● Task to carry out
Please change every "How do I perform" in the records below to "How should I do" and leave everything else unchanged.

(Stored data)
══════════════════════════════

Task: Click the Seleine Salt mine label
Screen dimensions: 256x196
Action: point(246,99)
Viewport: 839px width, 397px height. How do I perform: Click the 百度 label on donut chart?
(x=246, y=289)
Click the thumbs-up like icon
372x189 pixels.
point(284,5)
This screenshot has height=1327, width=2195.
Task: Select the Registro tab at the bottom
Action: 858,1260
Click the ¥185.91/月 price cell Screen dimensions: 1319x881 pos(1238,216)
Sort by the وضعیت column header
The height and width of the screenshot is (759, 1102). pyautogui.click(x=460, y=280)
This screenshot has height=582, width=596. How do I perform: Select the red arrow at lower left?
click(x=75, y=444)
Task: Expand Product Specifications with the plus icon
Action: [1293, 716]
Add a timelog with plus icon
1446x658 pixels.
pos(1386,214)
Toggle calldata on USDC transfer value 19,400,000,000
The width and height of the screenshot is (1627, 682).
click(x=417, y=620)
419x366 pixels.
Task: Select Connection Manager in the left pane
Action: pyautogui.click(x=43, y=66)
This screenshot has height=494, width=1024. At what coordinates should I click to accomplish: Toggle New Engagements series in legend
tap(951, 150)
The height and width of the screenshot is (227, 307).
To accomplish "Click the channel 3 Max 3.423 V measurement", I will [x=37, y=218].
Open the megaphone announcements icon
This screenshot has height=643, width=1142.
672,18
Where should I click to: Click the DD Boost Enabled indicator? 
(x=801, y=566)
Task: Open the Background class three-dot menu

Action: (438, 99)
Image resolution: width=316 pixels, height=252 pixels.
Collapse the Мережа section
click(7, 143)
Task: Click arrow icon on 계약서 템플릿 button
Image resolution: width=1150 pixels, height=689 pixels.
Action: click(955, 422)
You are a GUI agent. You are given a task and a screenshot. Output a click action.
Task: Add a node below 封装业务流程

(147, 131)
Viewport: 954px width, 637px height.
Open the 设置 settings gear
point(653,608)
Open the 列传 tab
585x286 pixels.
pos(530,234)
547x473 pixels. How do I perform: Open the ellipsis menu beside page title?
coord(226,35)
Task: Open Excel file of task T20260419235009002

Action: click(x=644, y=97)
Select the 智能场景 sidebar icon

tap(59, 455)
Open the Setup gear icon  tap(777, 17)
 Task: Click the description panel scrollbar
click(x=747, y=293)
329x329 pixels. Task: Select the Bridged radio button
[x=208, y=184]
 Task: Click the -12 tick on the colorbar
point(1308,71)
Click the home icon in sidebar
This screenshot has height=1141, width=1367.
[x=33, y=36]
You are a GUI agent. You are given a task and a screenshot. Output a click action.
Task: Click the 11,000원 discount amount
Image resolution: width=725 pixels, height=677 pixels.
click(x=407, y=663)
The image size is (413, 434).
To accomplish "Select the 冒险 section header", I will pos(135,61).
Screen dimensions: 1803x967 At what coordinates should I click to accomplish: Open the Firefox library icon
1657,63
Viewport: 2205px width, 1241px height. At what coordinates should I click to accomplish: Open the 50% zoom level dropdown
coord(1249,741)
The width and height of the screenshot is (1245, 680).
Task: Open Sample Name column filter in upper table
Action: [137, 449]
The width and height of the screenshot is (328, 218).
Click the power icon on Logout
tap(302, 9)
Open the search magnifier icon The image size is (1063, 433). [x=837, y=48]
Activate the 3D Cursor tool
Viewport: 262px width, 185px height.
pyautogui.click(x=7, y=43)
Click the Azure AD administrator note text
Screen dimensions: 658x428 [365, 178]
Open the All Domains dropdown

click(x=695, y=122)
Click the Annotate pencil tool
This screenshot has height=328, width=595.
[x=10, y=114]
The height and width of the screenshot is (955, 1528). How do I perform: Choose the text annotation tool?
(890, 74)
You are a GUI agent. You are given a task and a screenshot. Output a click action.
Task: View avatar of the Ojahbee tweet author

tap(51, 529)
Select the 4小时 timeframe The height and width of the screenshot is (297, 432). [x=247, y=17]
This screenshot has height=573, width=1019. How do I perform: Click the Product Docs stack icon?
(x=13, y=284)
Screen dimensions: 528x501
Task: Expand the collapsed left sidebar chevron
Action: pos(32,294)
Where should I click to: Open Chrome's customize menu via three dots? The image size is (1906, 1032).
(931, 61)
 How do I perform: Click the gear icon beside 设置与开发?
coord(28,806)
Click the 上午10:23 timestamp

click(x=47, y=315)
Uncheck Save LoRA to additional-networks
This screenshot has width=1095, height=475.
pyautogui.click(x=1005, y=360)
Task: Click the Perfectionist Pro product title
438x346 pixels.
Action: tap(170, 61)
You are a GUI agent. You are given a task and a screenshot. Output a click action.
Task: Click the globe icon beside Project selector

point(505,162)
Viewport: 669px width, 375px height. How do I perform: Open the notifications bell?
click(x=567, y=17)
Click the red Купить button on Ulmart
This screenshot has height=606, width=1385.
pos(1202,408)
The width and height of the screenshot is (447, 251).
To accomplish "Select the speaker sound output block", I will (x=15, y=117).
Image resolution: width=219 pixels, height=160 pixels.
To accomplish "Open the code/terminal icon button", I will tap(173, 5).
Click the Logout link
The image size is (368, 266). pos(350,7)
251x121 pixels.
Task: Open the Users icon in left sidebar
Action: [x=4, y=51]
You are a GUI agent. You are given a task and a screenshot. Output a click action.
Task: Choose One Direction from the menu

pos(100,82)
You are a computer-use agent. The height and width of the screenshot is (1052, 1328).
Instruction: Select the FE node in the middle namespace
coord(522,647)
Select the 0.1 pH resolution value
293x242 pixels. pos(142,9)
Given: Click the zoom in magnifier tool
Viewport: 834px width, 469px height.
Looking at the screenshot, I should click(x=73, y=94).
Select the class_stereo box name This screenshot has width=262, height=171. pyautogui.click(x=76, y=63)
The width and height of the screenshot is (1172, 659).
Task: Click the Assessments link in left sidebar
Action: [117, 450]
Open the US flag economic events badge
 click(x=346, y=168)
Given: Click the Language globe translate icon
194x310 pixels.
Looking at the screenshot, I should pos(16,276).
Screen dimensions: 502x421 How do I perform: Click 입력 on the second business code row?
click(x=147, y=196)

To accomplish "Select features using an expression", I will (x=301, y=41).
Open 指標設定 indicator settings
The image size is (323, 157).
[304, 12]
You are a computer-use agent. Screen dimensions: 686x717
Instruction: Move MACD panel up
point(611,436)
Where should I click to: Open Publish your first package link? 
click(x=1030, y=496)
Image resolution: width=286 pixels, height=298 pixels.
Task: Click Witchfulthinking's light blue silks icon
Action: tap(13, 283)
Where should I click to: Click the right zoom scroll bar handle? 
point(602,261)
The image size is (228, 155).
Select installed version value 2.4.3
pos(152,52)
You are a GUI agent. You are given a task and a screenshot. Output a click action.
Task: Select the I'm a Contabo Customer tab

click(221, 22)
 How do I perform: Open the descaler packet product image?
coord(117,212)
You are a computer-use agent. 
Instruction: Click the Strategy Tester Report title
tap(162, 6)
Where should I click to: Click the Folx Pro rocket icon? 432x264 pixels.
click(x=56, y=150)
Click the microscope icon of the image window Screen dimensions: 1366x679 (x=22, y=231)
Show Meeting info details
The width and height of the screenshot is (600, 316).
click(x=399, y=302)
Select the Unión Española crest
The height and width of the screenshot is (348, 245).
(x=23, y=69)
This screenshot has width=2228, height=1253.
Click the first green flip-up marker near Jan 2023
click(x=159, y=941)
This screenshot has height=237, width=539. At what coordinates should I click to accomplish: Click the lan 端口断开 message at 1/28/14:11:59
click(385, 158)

══════════════════════════════

● Answer to the task
Task: Click the Seleine Salt mine label
Screen dimensions: 256x196
Action: point(246,99)
Viewport: 839px width, 397px height. How should I do: Click the 百度 label on donut chart?
(x=246, y=289)
Click the thumbs-up like icon
372x189 pixels.
point(284,5)
This screenshot has height=1327, width=2195.
Task: Select the Registro tab at the bottom
Action: 858,1260
Click the ¥185.91/月 price cell Screen dimensions: 1319x881 pos(1238,216)
Sort by the وضعیت column header
The height and width of the screenshot is (759, 1102). pyautogui.click(x=460, y=280)
This screenshot has height=582, width=596. How should I do: Select the red arrow at lower left?
click(x=75, y=444)
Task: Expand Product Specifications with the plus icon
Action: [1293, 716]
Add a timelog with plus icon
1446x658 pixels.
pos(1386,214)
Toggle calldata on USDC transfer value 19,400,000,000
The width and height of the screenshot is (1627, 682).
click(x=417, y=620)
419x366 pixels.
Task: Select Connection Manager in the left pane
Action: pyautogui.click(x=43, y=66)
This screenshot has height=494, width=1024. At what coordinates should I click to accomplish: Toggle New Engagements series in legend
tap(951, 150)
The height and width of the screenshot is (227, 307).
To accomplish "Click the channel 3 Max 3.423 V measurement", I will [x=37, y=218].
Open the megaphone announcements icon
This screenshot has height=643, width=1142.
672,18
Where should I click to: Click the DD Boost Enabled indicator? 
(x=801, y=566)
Task: Open the Background class three-dot menu

Action: (438, 99)
Image resolution: width=316 pixels, height=252 pixels.
Collapse the Мережа section
click(7, 143)
Task: Click arrow icon on 계약서 템플릿 button
Image resolution: width=1150 pixels, height=689 pixels.
Action: click(955, 422)
You are a GUI agent. You are given a task and a screenshot. Output a click action.
Task: Add a node below 封装业务流程

(147, 131)
Viewport: 954px width, 637px height.
Open the 设置 settings gear
point(653,608)
Open the 列传 tab
585x286 pixels.
pos(530,234)
547x473 pixels. How should I do: Open the ellipsis menu beside page title?
coord(226,35)
Task: Open Excel file of task T20260419235009002

Action: click(x=644, y=97)
Select the 智能场景 sidebar icon

tap(59, 455)
Open the Setup gear icon  tap(777, 17)
 Task: Click the description panel scrollbar
click(x=747, y=293)
329x329 pixels. Task: Select the Bridged radio button
[x=208, y=184]
 Task: Click the -12 tick on the colorbar
point(1308,71)
Click the home icon in sidebar
This screenshot has height=1141, width=1367.
[x=33, y=36]
You are a GUI agent. You are given a task and a screenshot. Output a click action.
Task: Click the 11,000원 discount amount
Image resolution: width=725 pixels, height=677 pixels.
click(x=407, y=663)
The image size is (413, 434).
To accomplish "Select the 冒险 section header", I will pos(135,61).
Screen dimensions: 1803x967 At what coordinates should I click to accomplish: Open the Firefox library icon
1657,63
Viewport: 2205px width, 1241px height. At what coordinates should I click to accomplish: Open the 50% zoom level dropdown
coord(1249,741)
The width and height of the screenshot is (1245, 680).
Task: Open Sample Name column filter in upper table
Action: [137, 449]
The width and height of the screenshot is (328, 218).
Click the power icon on Logout
tap(302, 9)
Open the search magnifier icon The image size is (1063, 433). [x=837, y=48]
Activate the 3D Cursor tool
Viewport: 262px width, 185px height.
pyautogui.click(x=7, y=43)
Click the Azure AD administrator note text
Screen dimensions: 658x428 [365, 178]
Open the All Domains dropdown

click(x=695, y=122)
Click the Annotate pencil tool
This screenshot has height=328, width=595.
[x=10, y=114]
The height and width of the screenshot is (955, 1528). How should I do: Choose the text annotation tool?
(890, 74)
You are a GUI agent. You are given a task and a screenshot. Output a click action.
Task: View avatar of the Ojahbee tweet author

tap(51, 529)
Select the 4小时 timeframe The height and width of the screenshot is (297, 432). [x=247, y=17]
This screenshot has height=573, width=1019. How should I do: Click the Product Docs stack icon?
(x=13, y=284)
Screen dimensions: 528x501
Task: Expand the collapsed left sidebar chevron
Action: pos(32,294)
Where should I click to: Open Chrome's customize menu via three dots? The image size is (1906, 1032).
(931, 61)
 How should I do: Click the gear icon beside 设置与开发?
coord(28,806)
Click the 上午10:23 timestamp

click(x=47, y=315)
Uncheck Save LoRA to additional-networks
This screenshot has width=1095, height=475.
pyautogui.click(x=1005, y=360)
Task: Click the Perfectionist Pro product title
438x346 pixels.
Action: tap(170, 61)
You are a GUI agent. You are given a task and a screenshot. Output a click action.
Task: Click the globe icon beside Project selector

point(505,162)
Viewport: 669px width, 375px height. How should I do: Open the notifications bell?
click(x=567, y=17)
Click the red Купить button on Ulmart
This screenshot has height=606, width=1385.
pos(1202,408)
The width and height of the screenshot is (447, 251).
To accomplish "Select the speaker sound output block", I will (x=15, y=117).
Image resolution: width=219 pixels, height=160 pixels.
To accomplish "Open the code/terminal icon button", I will tap(173, 5).
Click the Logout link
The image size is (368, 266). pos(350,7)
251x121 pixels.
Task: Open the Users icon in left sidebar
Action: [x=4, y=51]
You are a GUI agent. You are given a task and a screenshot. Output a click action.
Task: Choose One Direction from the menu

pos(100,82)
You are a computer-use agent. The height and width of the screenshot is (1052, 1328).
Instruction: Select the FE node in the middle namespace
coord(522,647)
Select the 0.1 pH resolution value
293x242 pixels. pos(142,9)
Given: Click the zoom in magnifier tool
Viewport: 834px width, 469px height.
Looking at the screenshot, I should click(x=73, y=94).
Select the class_stereo box name This screenshot has width=262, height=171. pyautogui.click(x=76, y=63)
The width and height of the screenshot is (1172, 659).
Task: Click the Assessments link in left sidebar
Action: [117, 450]
Open the US flag economic events badge
 click(x=346, y=168)
Given: Click the Language globe translate icon
194x310 pixels.
Looking at the screenshot, I should pos(16,276).
Screen dimensions: 502x421 How should I do: Click 입력 on the second business code row?
click(x=147, y=196)

To accomplish "Select features using an expression", I will (x=301, y=41).
Open 指標設定 indicator settings
The image size is (323, 157).
[304, 12]
You are a computer-use agent. Screen dimensions: 686x717
Instruction: Move MACD panel up
point(611,436)
Where should I click to: Open Publish your first package link? 
click(x=1030, y=496)
Image resolution: width=286 pixels, height=298 pixels.
Task: Click Witchfulthinking's light blue silks icon
Action: tap(13, 283)
Where should I click to: Click the right zoom scroll bar handle? 
point(602,261)
The image size is (228, 155).
Select installed version value 2.4.3
pos(152,52)
You are a GUI agent. You are given a task and a screenshot. Output a click action.
Task: Select the I'm a Contabo Customer tab

click(221, 22)
 How should I do: Open the descaler packet product image?
coord(117,212)
You are a computer-use agent. 
Instruction: Click the Strategy Tester Report title
tap(162, 6)
Where should I click to: Click the Folx Pro rocket icon? 432x264 pixels.
click(x=56, y=150)
Click the microscope icon of the image window Screen dimensions: 1366x679 (x=22, y=231)
Show Meeting info details
The width and height of the screenshot is (600, 316).
click(x=399, y=302)
Select the Unión Española crest
The height and width of the screenshot is (348, 245).
(x=23, y=69)
This screenshot has width=2228, height=1253.
Click the first green flip-up marker near Jan 2023
click(x=159, y=941)
This screenshot has height=237, width=539. At what coordinates should I click to accomplish: Click the lan 端口断开 message at 1/28/14:11:59
click(385, 158)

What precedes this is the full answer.